My code runs in a small VM (low memory and low disk), it receives a stream of an unknown size over a HTTP stream and will upload it to AWS S3. It could be a couple TB, I want to be able to reach S3's 5TB maximum, I don't receive a Content-Length header on the stream, and another company makes the server (and it's compressed on the fly and they don't have neither the memory nor the disk space to store it where they are running either).
Our code is in node.js, and I'm struggling to move in the constraints.
When using multipart upload, each part would have to be 500MB (worst case 5TB divided by 10000) which doesn't fit in memory, and certainly not in a queue. The parts have to be in memory to compute their body hash header and measure their length.

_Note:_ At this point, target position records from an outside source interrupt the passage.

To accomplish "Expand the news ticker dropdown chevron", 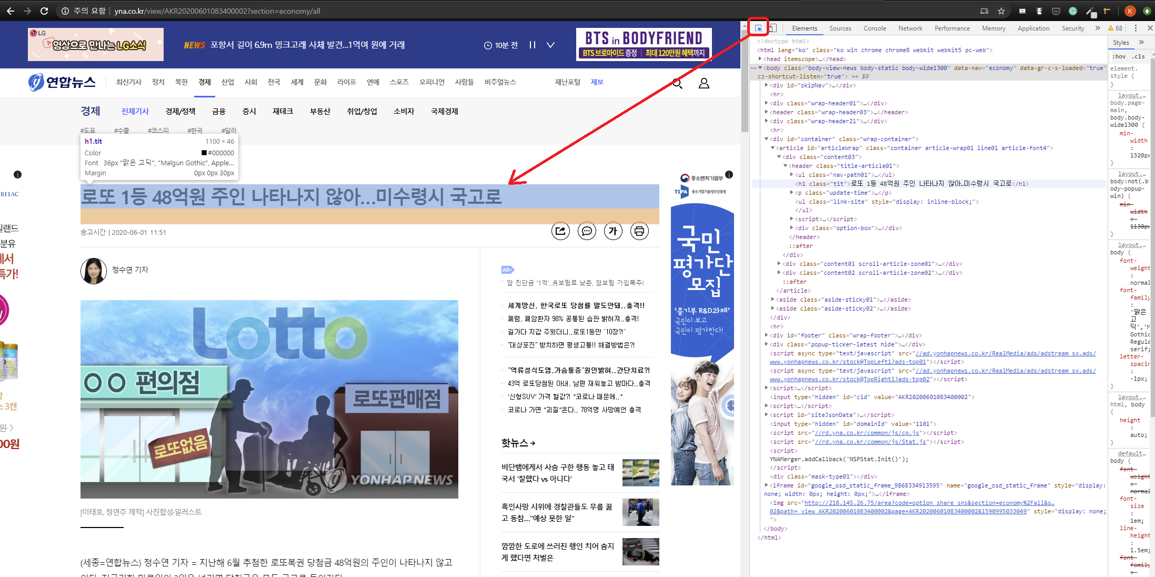I will [x=550, y=45].
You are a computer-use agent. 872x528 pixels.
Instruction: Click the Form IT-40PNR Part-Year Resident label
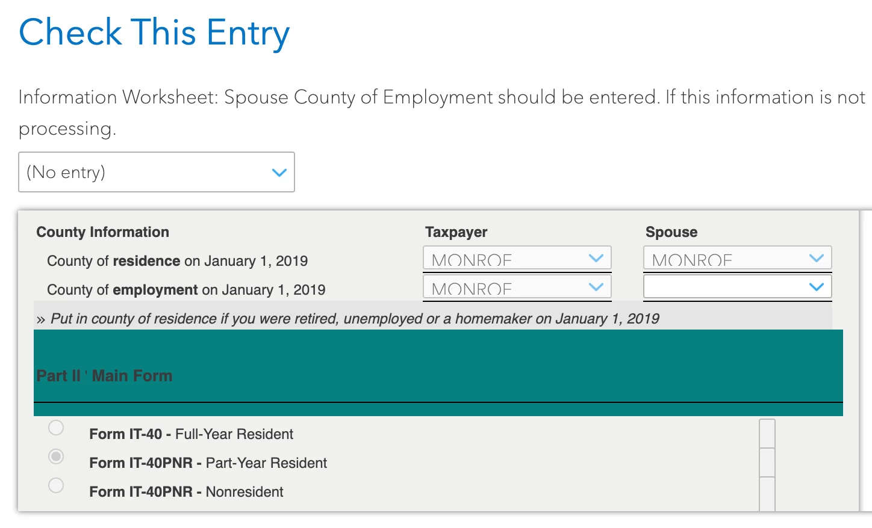(x=208, y=463)
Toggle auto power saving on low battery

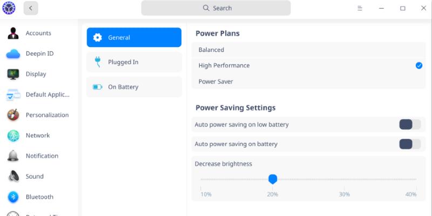(410, 125)
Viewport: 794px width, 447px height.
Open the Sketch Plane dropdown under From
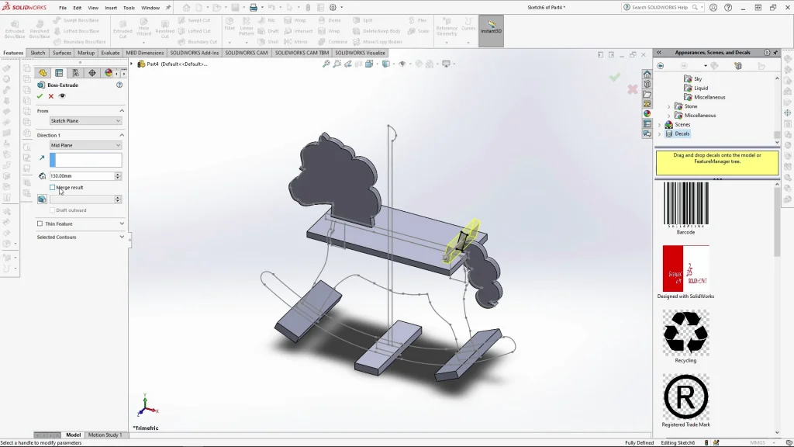[x=85, y=120]
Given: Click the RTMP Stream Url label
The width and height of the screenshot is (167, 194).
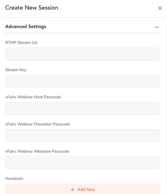Looking at the screenshot, I should tap(21, 42).
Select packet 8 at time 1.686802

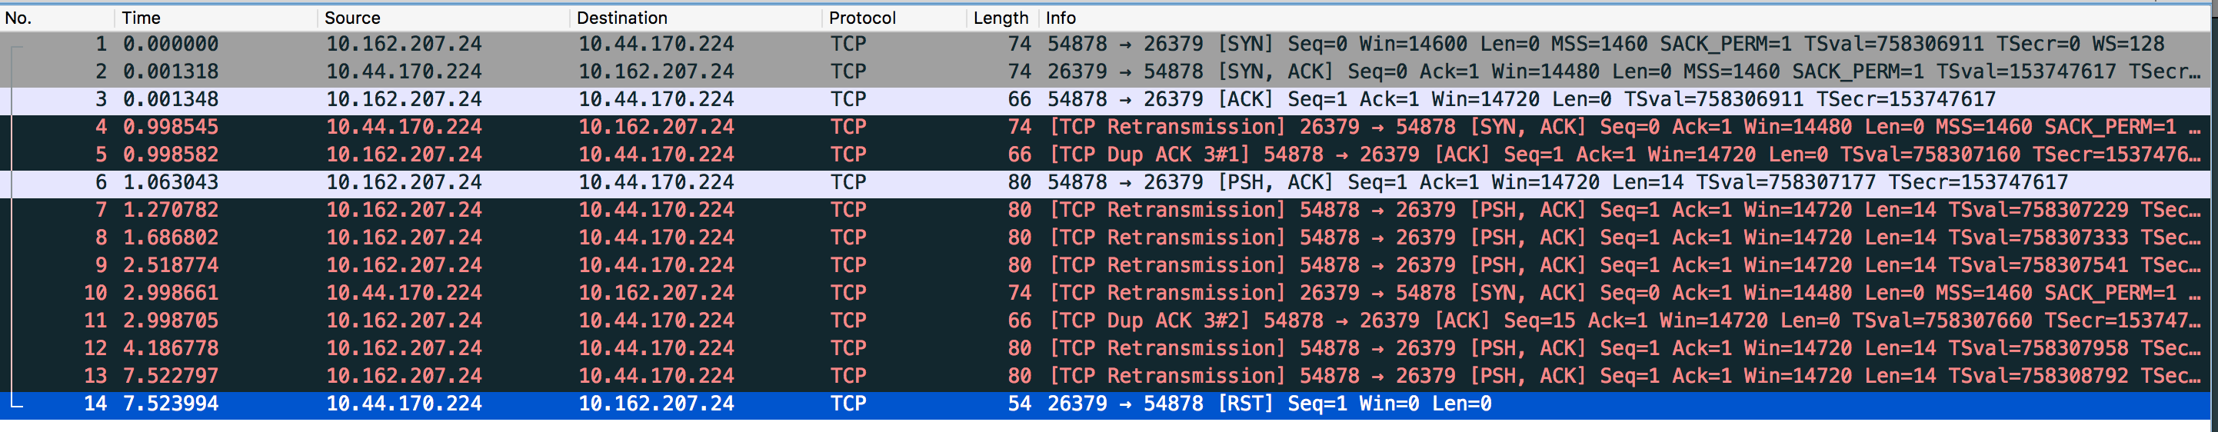tap(1109, 238)
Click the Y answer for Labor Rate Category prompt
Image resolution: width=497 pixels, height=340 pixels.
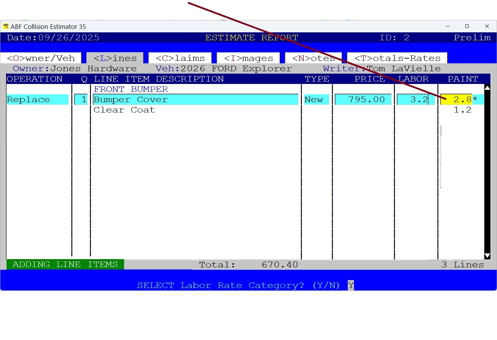pos(351,285)
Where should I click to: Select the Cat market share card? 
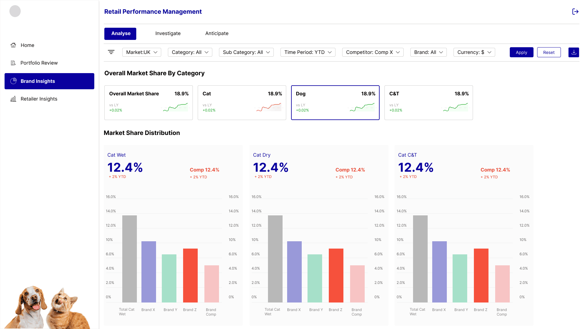pyautogui.click(x=242, y=103)
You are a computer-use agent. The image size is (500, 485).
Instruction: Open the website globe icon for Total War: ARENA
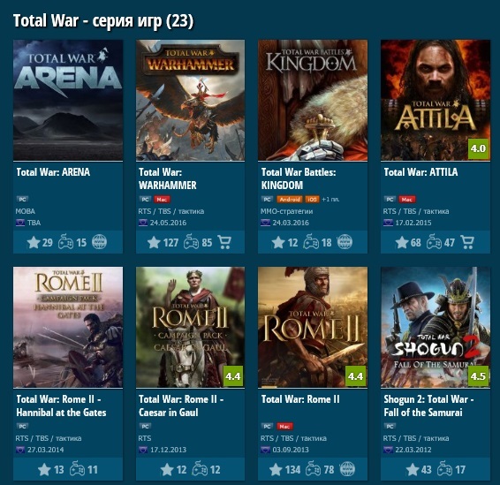click(99, 242)

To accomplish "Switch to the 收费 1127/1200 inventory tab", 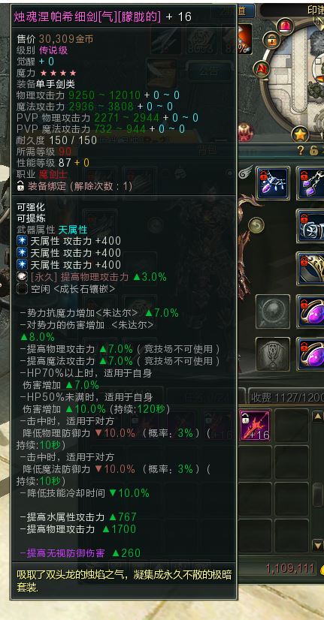I will (x=286, y=397).
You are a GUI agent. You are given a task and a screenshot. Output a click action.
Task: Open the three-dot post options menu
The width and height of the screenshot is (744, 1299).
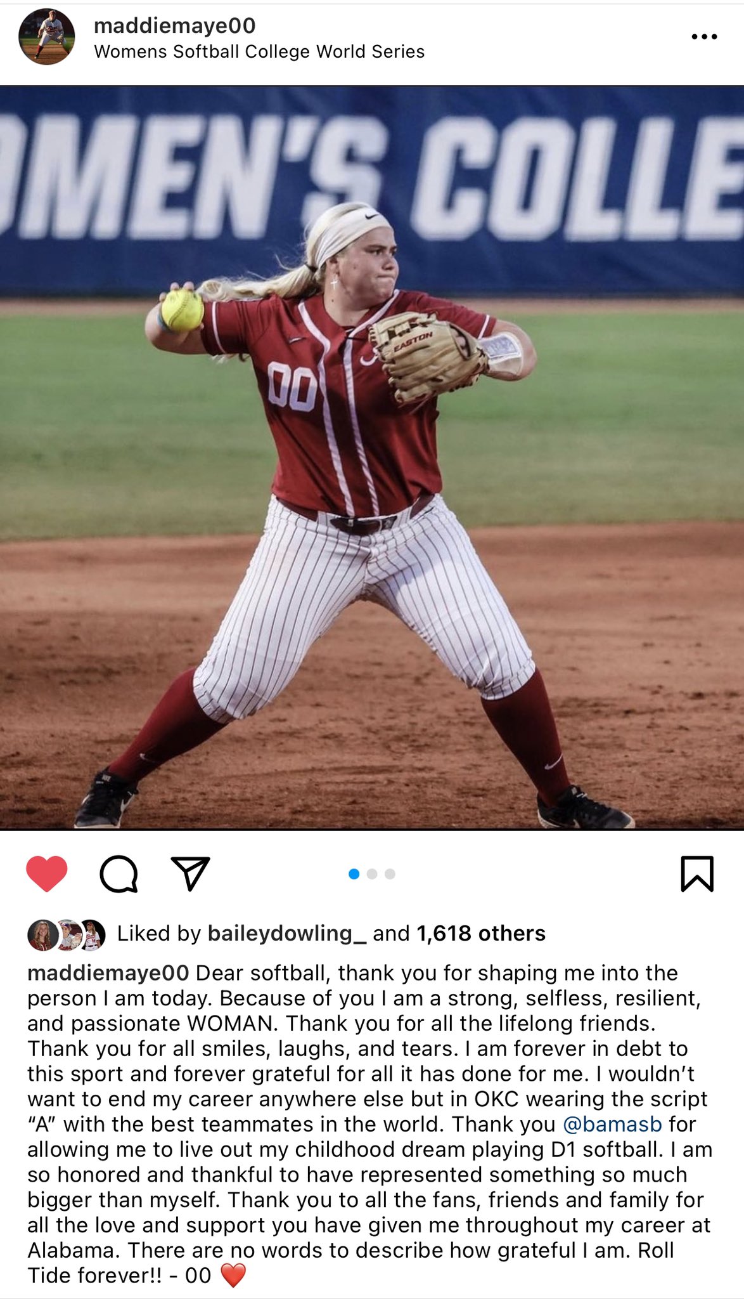coord(704,37)
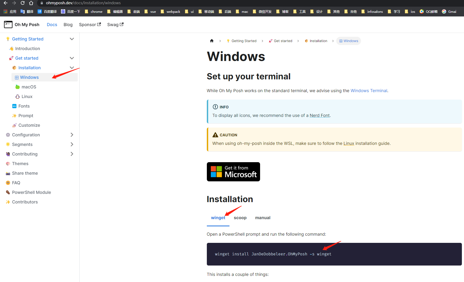The width and height of the screenshot is (464, 282).
Task: Switch to the scoop installation tab
Action: coord(240,218)
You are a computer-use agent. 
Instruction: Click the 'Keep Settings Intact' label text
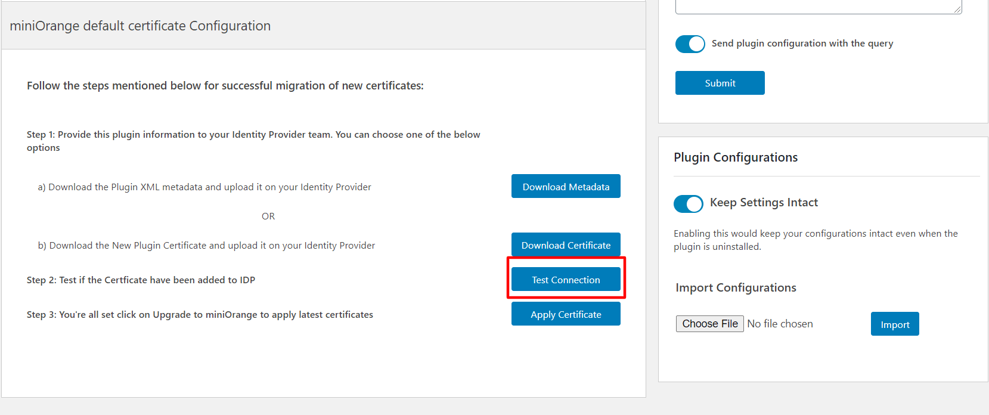[x=764, y=203]
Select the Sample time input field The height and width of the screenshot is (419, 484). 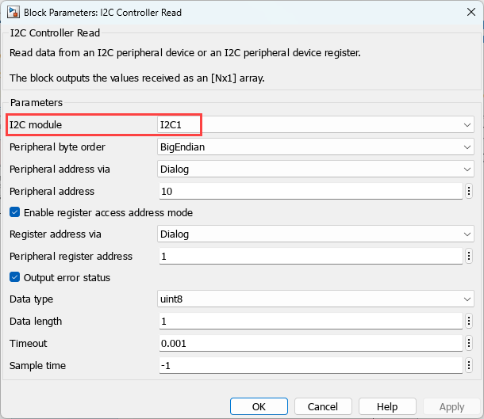click(x=309, y=365)
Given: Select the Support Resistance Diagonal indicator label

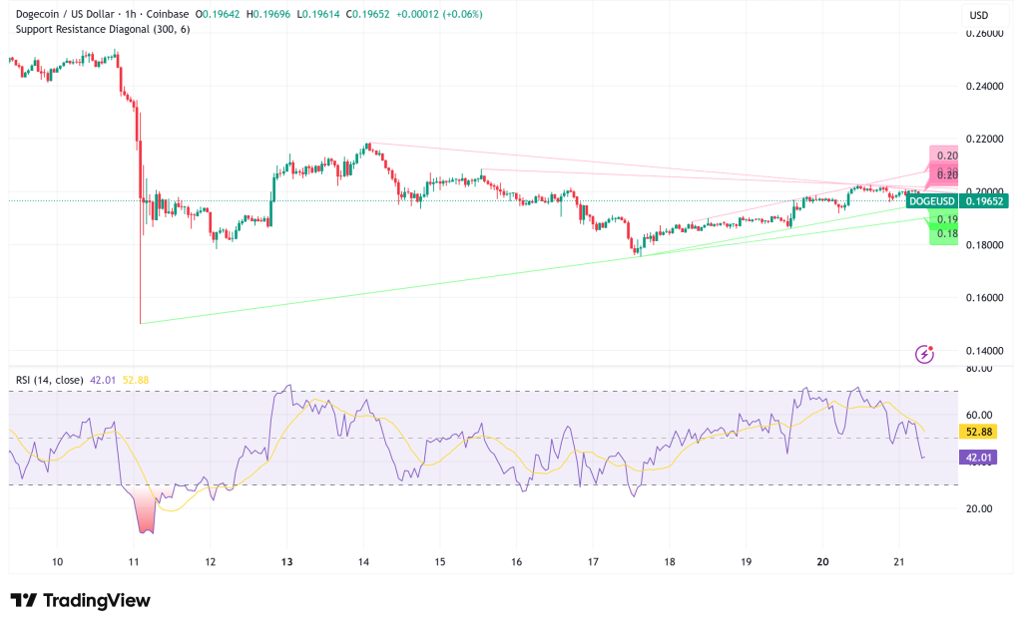Looking at the screenshot, I should (x=102, y=29).
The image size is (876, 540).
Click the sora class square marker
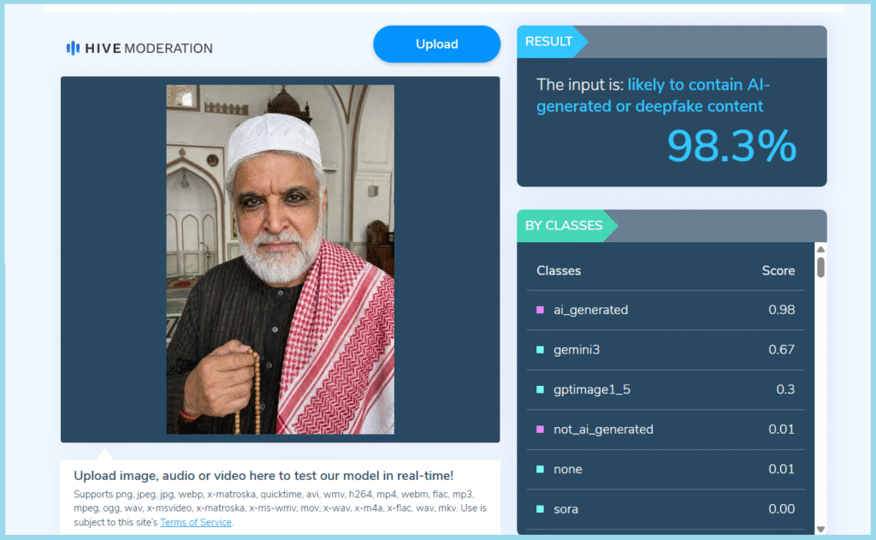click(x=540, y=509)
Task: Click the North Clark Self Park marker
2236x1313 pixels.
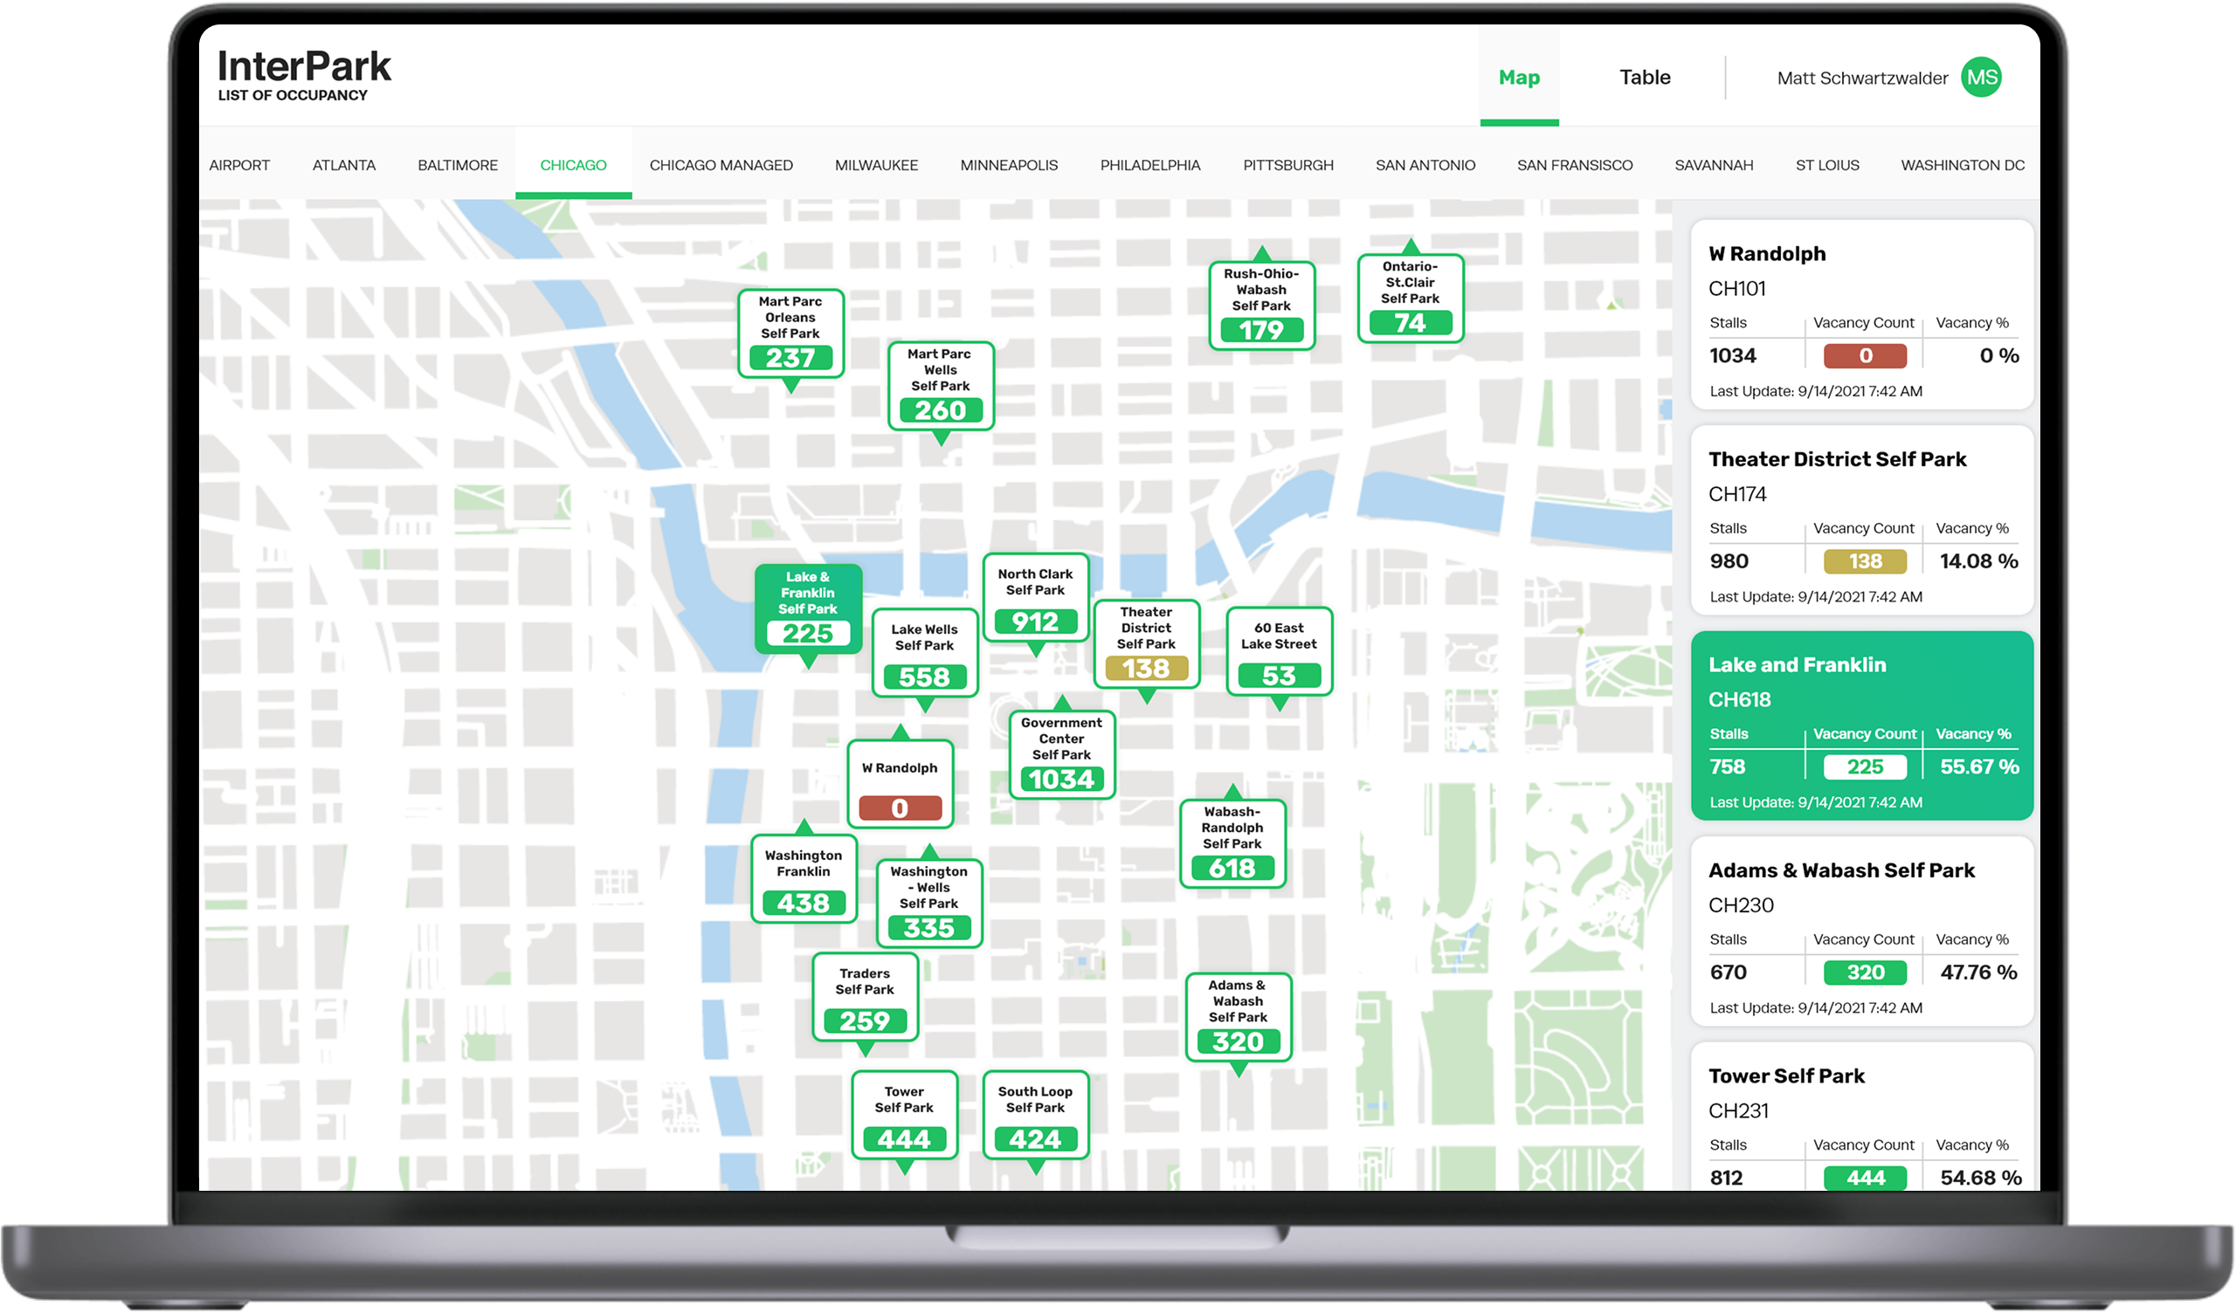Action: click(1035, 597)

I looked into the aws-chunked encoding, but it requires prior knowledge of the total transaction length in advance to populate the x-amz-decoded-content-length
header, but allows for arbitrarily small chunking, contrary to multipart.
The only path I see right now is re-implementing a non-buffering and non-queuing version of multipart-upload that would send 500MB parts over https with an unsigned payload header, the last one being padded with zeros, then committing the file and then going back to clip the padded end of the file. This seems incredibly convoluted, I must have missed something.
I am ok with using the latest version the the AWS SDK JS 3, or the version 2, or any library.